The $8.5 million budget became official, essentially, by default. According to Mayor Gilbride, the deadline to hold a formal vote on the budget is May 1. If no vote takes place prior to May 1, the spending plan presented at the board’s most recent meeting—in this case, back on April 2—is automatically adopted.

“I think it was a timing thing,” said Mayor Gilbride in a phone interview. “We had five public hearings on this. There was an effort to do some last-minute negotiating … and I did try to schedule a meeting.”

Mr. Gilbride said the public hearing for the budget closed on April 2, and he was having difficulty finding a mutual time to meet with the four other members of the board to continue negotiating and take a vote.

“We were shooting for a 4 p.m. meeting on Tuesday to pass the budget,” he said. “The only two people who responded to my email were me and Robby Stein … so we had to cancel it. Was it on short notice? Yes.”

Mr. Gilbride said while he believes “it’s a good budget,” it does not “do everything everyone wants,” saying he was speaking for himself as well.

Board member Kevin J. Duchemin and Vice President Robby Stein could not be reached for comment.

“We move forward,” said Mr. Gilbride. “And that’s it.”

The adopted budget stays under the New York State cap of 1.46 percent for tax levy increases, and represents a 2.86-percent tax rate increase from last year’s budget. According to the budget, for a home assessed at $795,000, homeowners paying $2,249.85 in taxes can expect to see a decrease of roughly $30 next year.

Mr. Gilbride said the adopted budget includes a full-time paid ambulance person, which was not included in last year’s budget. East Hampton Village also set aside money for paid emergency service personnel in next year’s budget.

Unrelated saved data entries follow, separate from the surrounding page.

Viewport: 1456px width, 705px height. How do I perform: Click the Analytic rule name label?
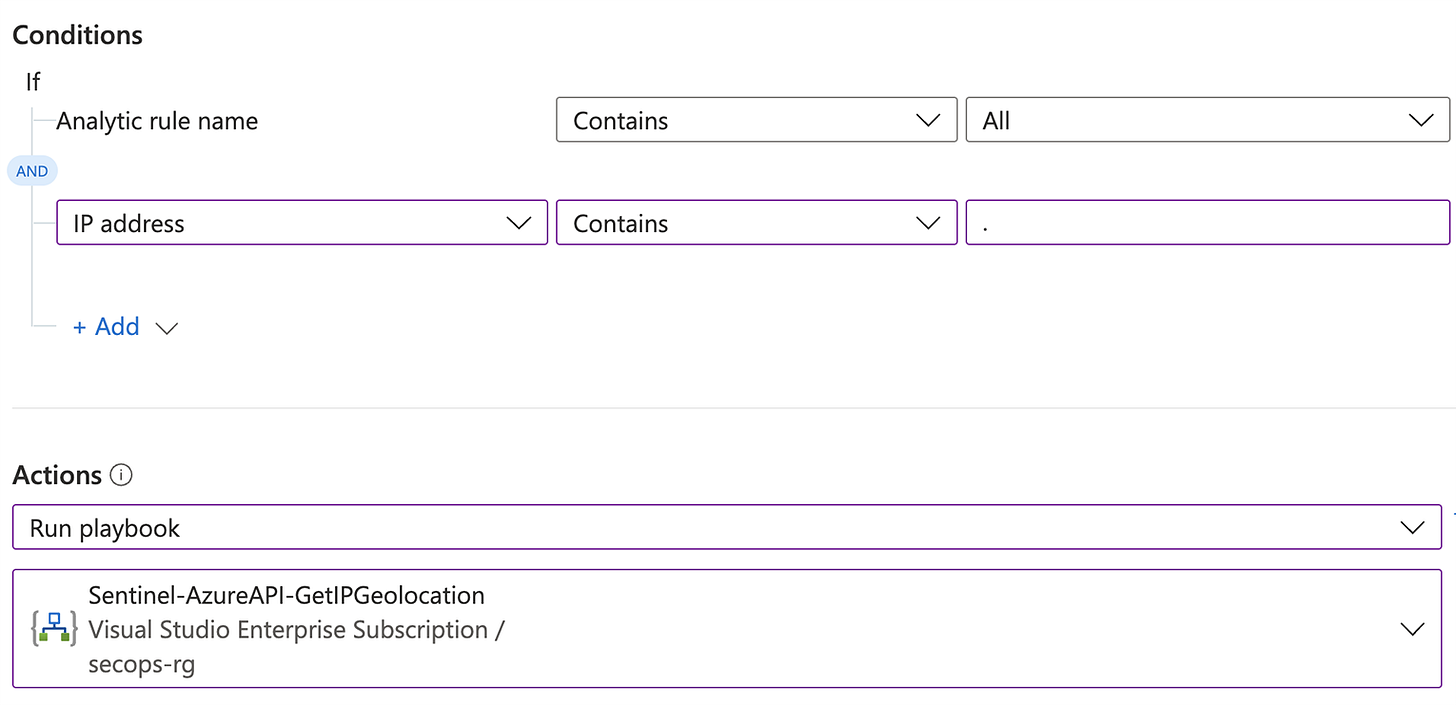(157, 121)
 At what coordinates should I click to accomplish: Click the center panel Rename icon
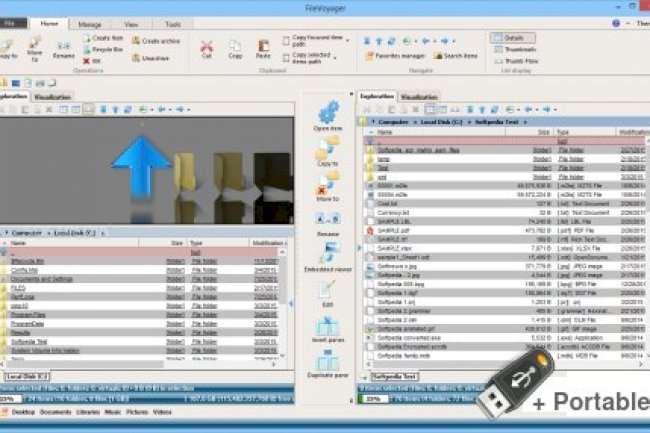pyautogui.click(x=328, y=218)
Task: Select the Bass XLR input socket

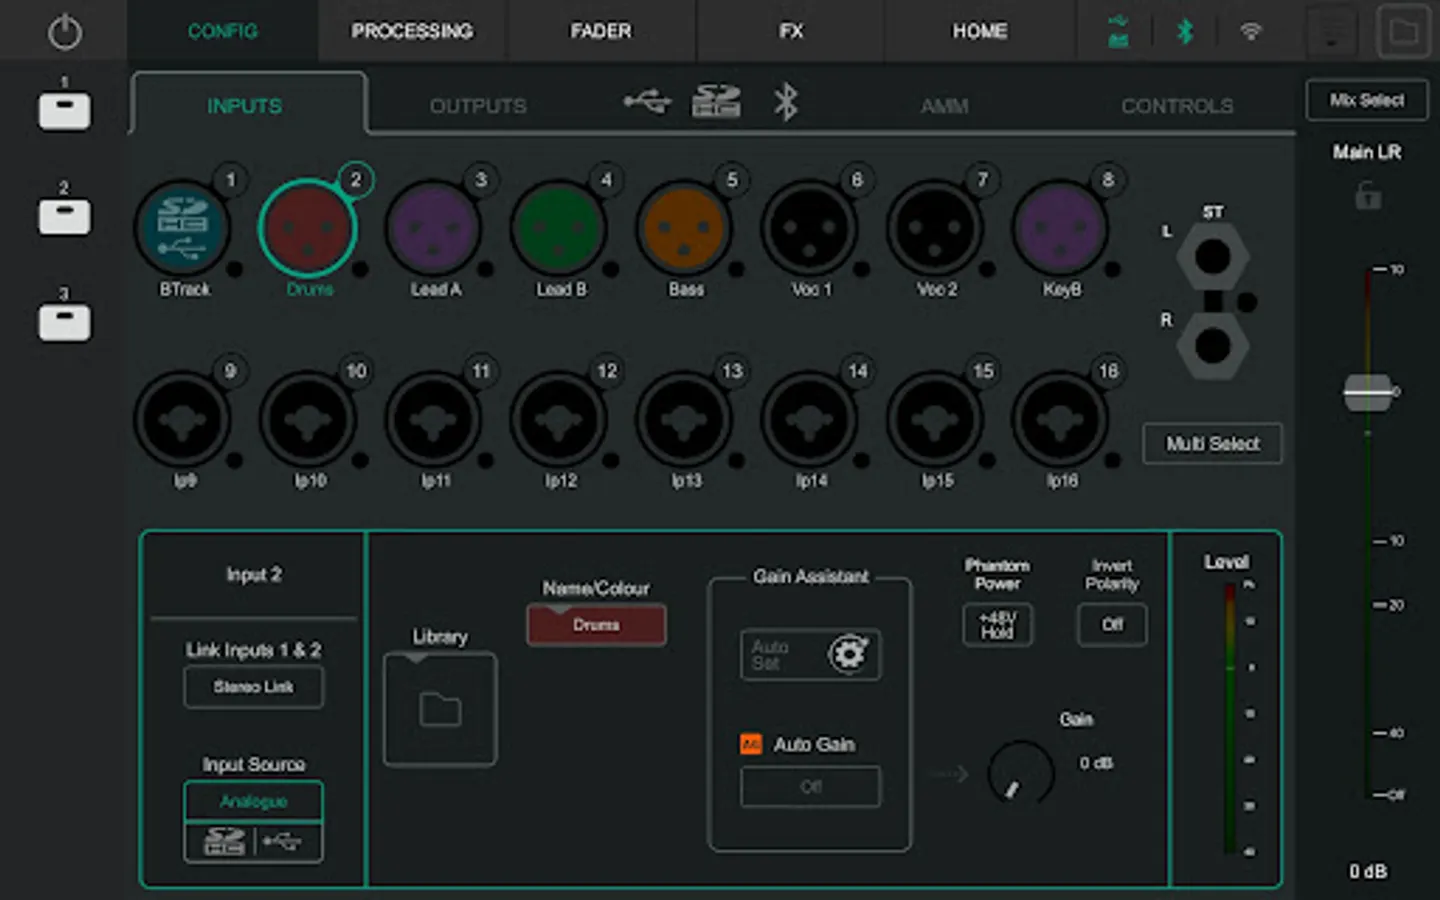Action: (x=685, y=228)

Had a formal vote been held, said Mr. Gilbride, the end result would have probably been close to what was adopted.

“I’d say we could’ve made a couple of budget transfers, but it would’ve been close,” he said. “At the end of the day, there’s no cut in services, and it definitely stays in line with what the governor proposed. You have to do the best you can, and I think this budget does that.”